▶ _Given records_
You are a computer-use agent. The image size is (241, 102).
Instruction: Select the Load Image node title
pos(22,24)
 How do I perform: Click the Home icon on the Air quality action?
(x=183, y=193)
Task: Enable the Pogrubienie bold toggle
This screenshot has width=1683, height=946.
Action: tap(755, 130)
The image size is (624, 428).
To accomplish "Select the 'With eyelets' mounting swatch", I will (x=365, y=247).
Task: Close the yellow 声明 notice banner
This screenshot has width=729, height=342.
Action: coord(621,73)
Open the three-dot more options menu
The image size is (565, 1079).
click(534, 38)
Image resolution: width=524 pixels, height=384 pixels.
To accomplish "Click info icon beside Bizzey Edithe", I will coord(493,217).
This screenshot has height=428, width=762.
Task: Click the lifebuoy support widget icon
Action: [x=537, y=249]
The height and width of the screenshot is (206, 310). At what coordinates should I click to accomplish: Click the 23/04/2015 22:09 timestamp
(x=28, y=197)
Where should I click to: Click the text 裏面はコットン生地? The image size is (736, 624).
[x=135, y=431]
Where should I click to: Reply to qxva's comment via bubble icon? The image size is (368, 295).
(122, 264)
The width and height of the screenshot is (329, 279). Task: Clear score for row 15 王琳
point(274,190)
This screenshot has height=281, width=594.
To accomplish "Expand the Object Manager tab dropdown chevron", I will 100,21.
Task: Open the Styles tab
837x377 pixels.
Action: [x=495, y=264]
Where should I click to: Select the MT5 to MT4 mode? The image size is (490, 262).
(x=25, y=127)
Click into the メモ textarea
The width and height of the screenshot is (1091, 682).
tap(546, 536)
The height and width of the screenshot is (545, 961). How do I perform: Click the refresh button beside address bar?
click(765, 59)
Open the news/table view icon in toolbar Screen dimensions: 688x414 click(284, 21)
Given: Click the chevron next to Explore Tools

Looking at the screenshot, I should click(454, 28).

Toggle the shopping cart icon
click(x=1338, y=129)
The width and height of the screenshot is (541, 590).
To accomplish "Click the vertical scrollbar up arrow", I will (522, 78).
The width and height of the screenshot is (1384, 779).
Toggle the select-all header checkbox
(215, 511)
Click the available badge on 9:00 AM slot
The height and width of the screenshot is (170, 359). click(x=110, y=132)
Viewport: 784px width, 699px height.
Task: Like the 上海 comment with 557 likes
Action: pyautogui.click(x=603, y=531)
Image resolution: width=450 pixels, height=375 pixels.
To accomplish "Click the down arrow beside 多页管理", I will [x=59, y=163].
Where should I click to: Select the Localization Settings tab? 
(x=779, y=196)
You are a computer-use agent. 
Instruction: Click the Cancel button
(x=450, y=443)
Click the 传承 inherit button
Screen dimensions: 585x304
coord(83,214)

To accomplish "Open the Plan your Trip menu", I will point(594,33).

▶ _Directions_
Rewrite the part of the records above that opens with their first line and closes with the line containing "[x=135, y=431]", changing "notice banner" to "alert banner" and leaving everything else the same.

▶ _Full answer_
You are a computer-use agent. The image size is (241, 102).
Instruction: Select the Load Image node title
pos(22,24)
 How do I perform: Click the Home icon on the Air quality action?
(x=183, y=193)
Task: Enable the Pogrubienie bold toggle
This screenshot has width=1683, height=946.
Action: tap(755, 130)
The image size is (624, 428).
To accomplish "Select the 'With eyelets' mounting swatch", I will (x=365, y=247).
Task: Close the yellow 声明 alert banner
This screenshot has width=729, height=342.
Action: coord(621,73)
Open the three-dot more options menu
The image size is (565, 1079).
click(534, 38)
Image resolution: width=524 pixels, height=384 pixels.
To accomplish "Click info icon beside Bizzey Edithe", I will coord(493,217).
This screenshot has height=428, width=762.
Task: Click the lifebuoy support widget icon
Action: [x=537, y=249]
The height and width of the screenshot is (206, 310). At what coordinates should I click to accomplish: Click the 23/04/2015 22:09 timestamp
(x=28, y=197)
Where should I click to: Click the text 裏面はコットン生地? The image size is (736, 624).
[x=135, y=431]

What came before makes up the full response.